Isaac is born, and then God pulls a really hard one on him. He says, “Take your son, your only son Isaac, whom you love, and go to the land of Moriah, and offer him there as a burnt offering…” What a horrible thing to ask! What a terrible time to live in, where Abraham doesn’t even seem surprised that this is an unusual thing for a god to ask! I love my son, and I wouldn’t do this for anything, particularly for such a cruel god who would demand this.
I say this with 4000 years of hindsight. What did Abraham know of God? Only that God had promised a son in his old age, given it, promised that a mighty nation would come from him, and had inexplicably asked for his son’s life back. Abraham trusts God, and offers the sacrifice.
This is huge. This is an absolute triumph for humanity and a turning point in the Genesis story. The suspicion of God that permeated the ancient world – that God is greedily withholding blessing from us – is overcome, and replaced with simple trust. The fall involved man pursuing a good thing out of suspicion of God’s trustworthiness. This redemption involves man surrendering a good thing out of trust in God.

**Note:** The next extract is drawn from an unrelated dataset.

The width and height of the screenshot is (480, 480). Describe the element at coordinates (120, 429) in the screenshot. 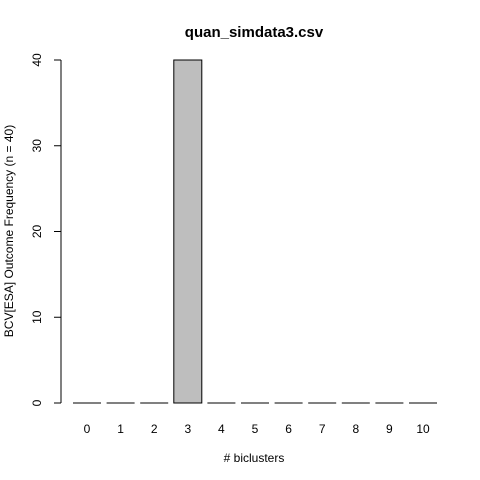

Abraham has passed the test, and God is ecstatic! He quickly wrenches the knife from Abraham’s hand and gives him a lamb to sacrifice in place of his son. God gushes with praise:
By myself I have sworn, declares the Lord, because you have done this and have not withheld your son, your only son, I will surely bless you, and I will surely multiply your offspring as the stars of heaven and as the sand that is on the seashore. And your offspring shall possess the gate of his enemies, and in your offspring shall all the nations of the earth be blessed, because you have obeyed my voice.Here is man truly bearing the image of his creator. Such love, such trust, and such obedience. In Abraham’s sacrifice of Isaac we see the prototype of redemption.
If God is for us, who can be against us? He who did not spare his own Son but gave him up for us all, how will he not also with him graciously give us all things? … For I am sure that neither death nor life, nor angels nor rulers, nor things present nor things to come, nor powers, nor height nor depth, nor anything else in all creation, will be able to separate us from the love of God in Christ Jesus our Lord.“Yeah,” says God, “I think we can work with this one.”